Data extracted from a collection:
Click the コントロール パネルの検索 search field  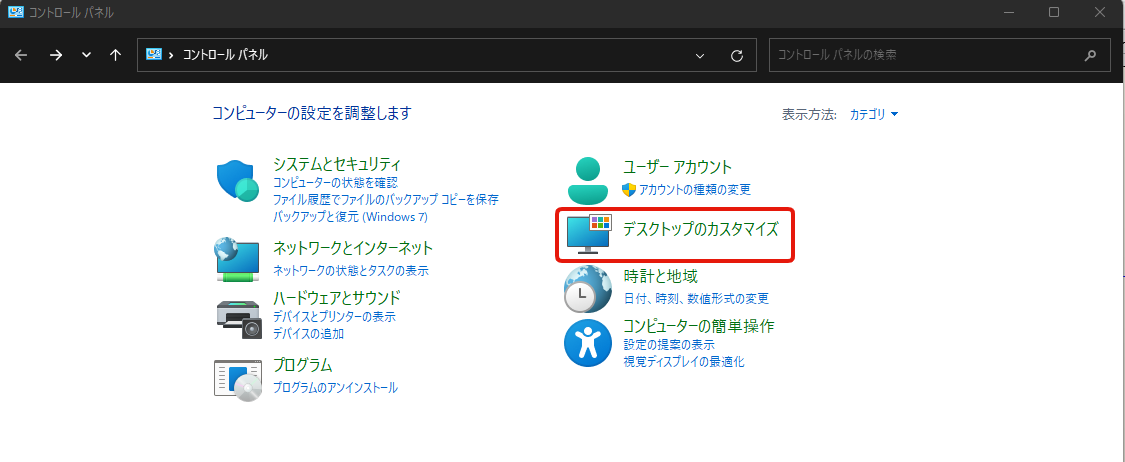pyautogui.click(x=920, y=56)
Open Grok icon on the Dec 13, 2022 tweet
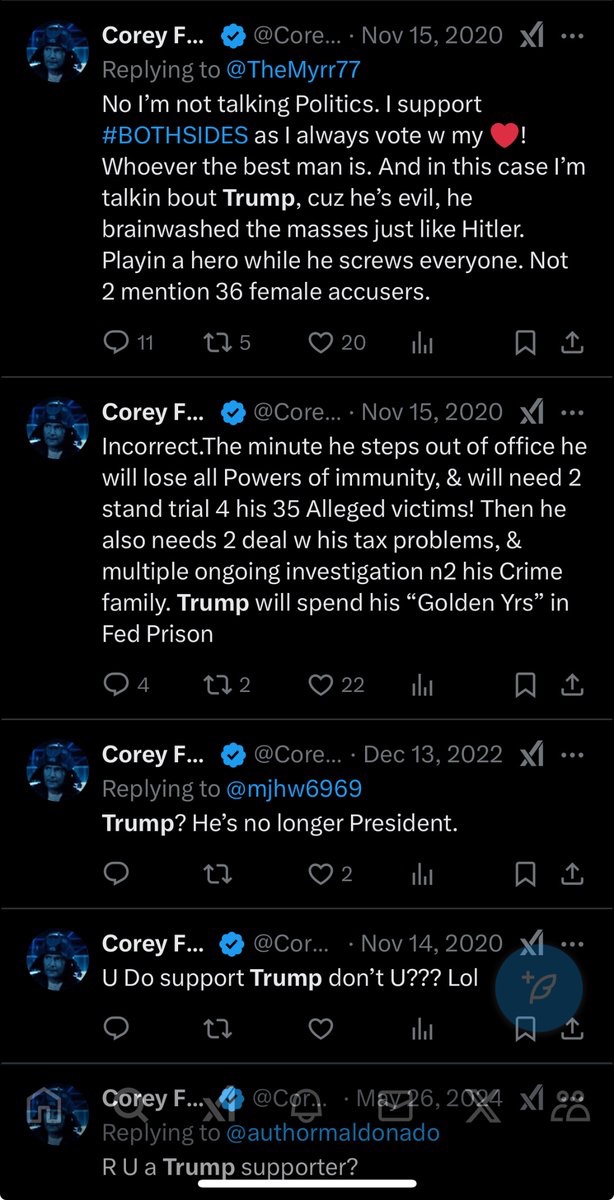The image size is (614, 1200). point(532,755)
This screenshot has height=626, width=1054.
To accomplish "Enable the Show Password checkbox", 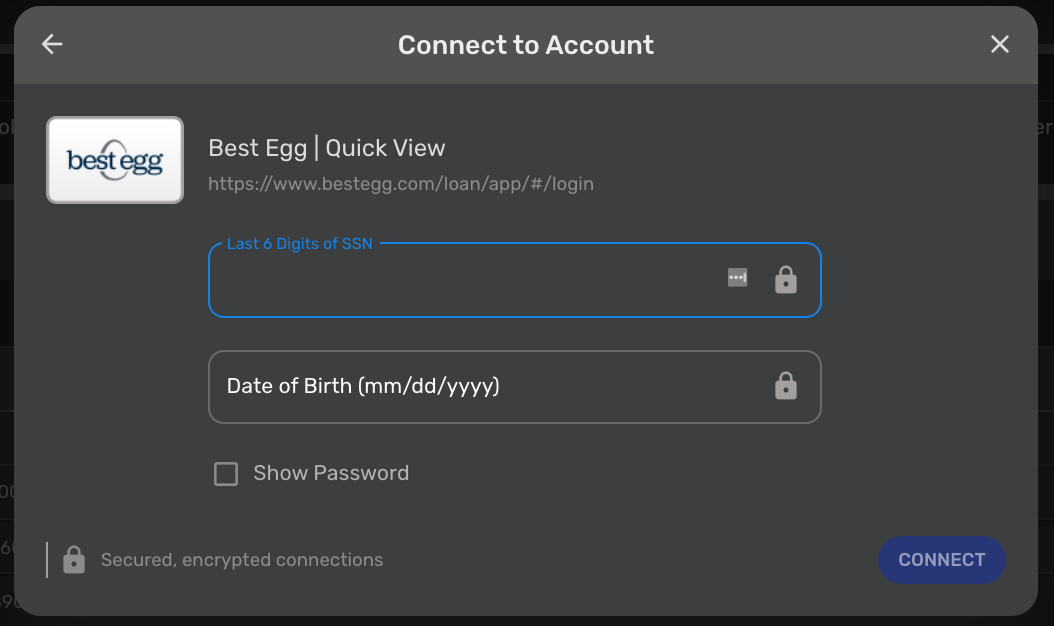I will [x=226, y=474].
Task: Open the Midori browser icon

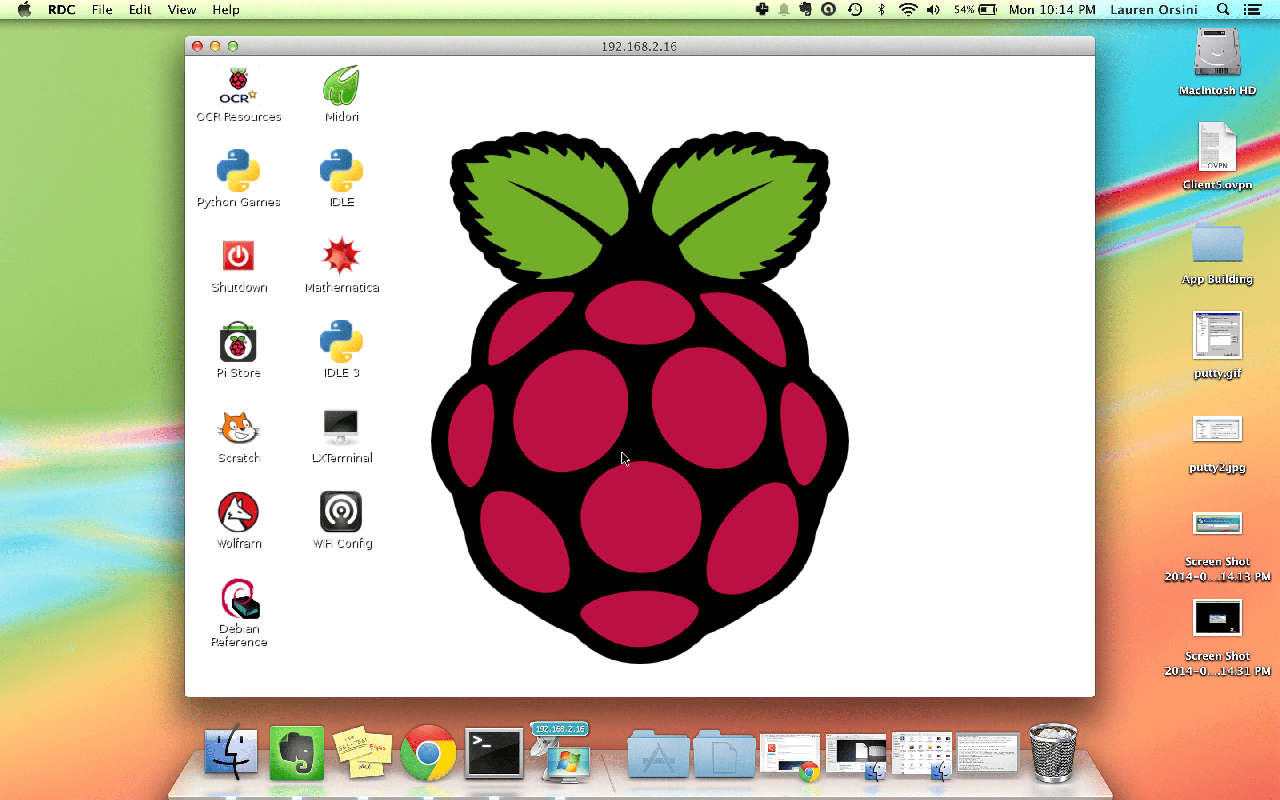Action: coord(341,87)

--

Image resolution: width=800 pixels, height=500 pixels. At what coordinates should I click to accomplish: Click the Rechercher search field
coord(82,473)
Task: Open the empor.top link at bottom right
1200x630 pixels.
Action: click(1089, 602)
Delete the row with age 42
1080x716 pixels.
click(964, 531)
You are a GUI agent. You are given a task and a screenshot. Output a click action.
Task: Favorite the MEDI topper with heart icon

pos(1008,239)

...

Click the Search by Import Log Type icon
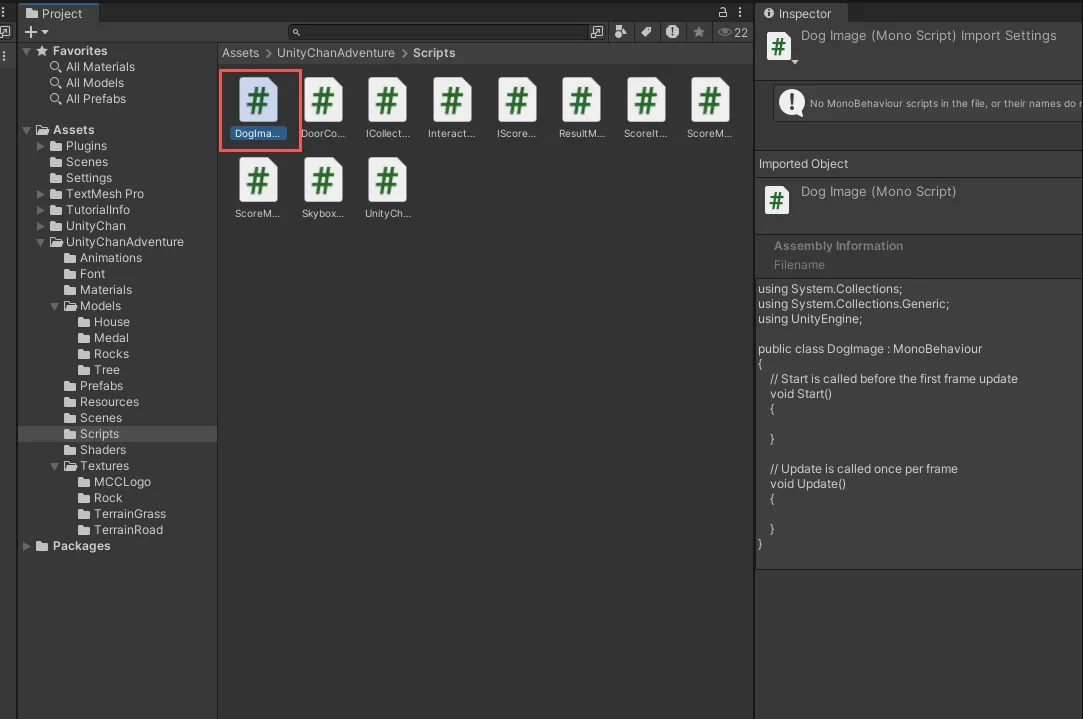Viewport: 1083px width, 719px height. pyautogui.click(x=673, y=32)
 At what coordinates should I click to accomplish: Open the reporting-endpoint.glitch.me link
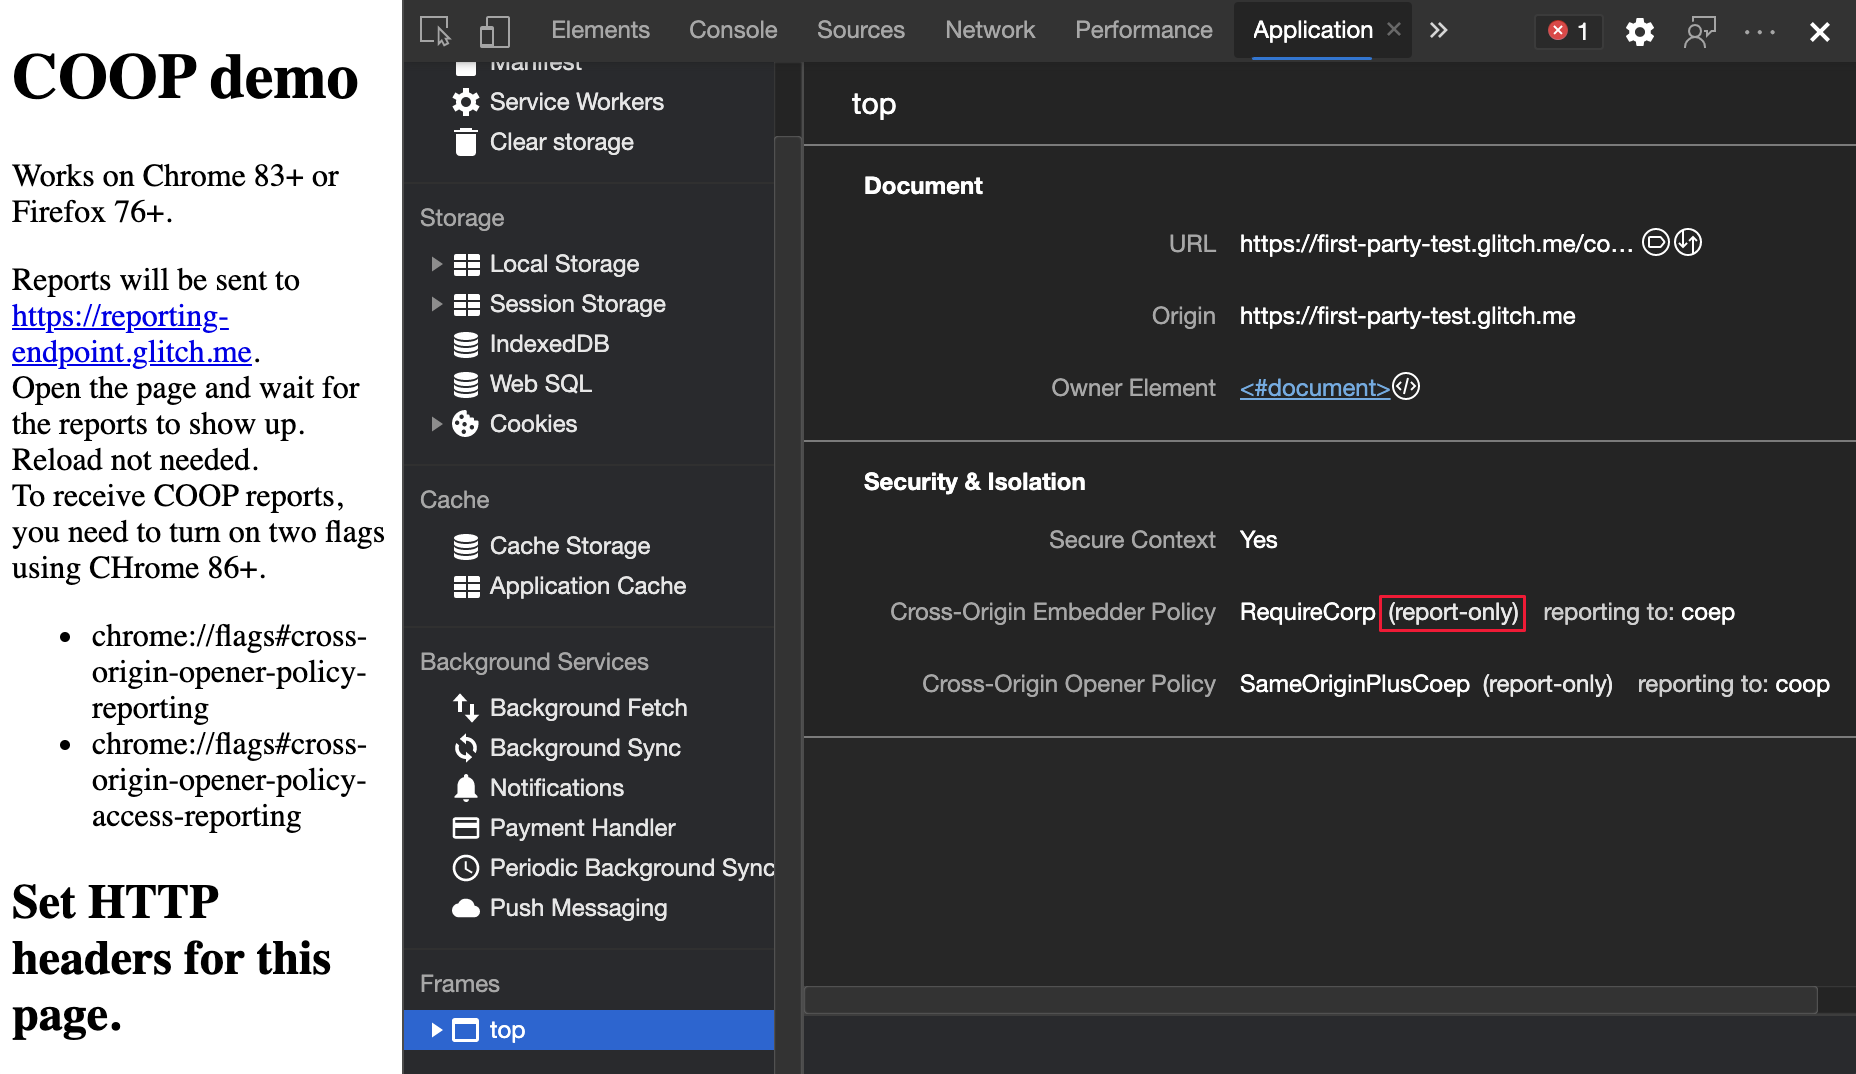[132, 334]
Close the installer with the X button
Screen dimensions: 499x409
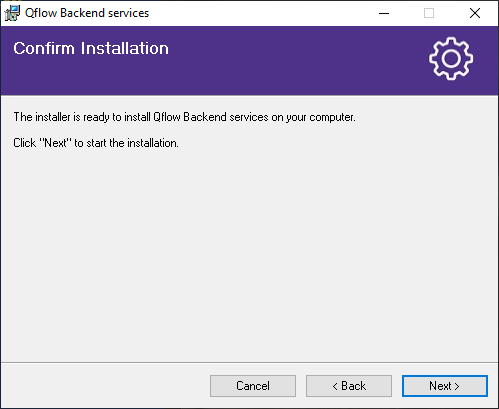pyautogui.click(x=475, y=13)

**Work instruction:**
If the word "screenshot" appears in a line above, copy that line.

**The answer:**
This screenshot has height=626, width=1054.
You are a GUI agent. You are given a task and a screenshot. Output a click action.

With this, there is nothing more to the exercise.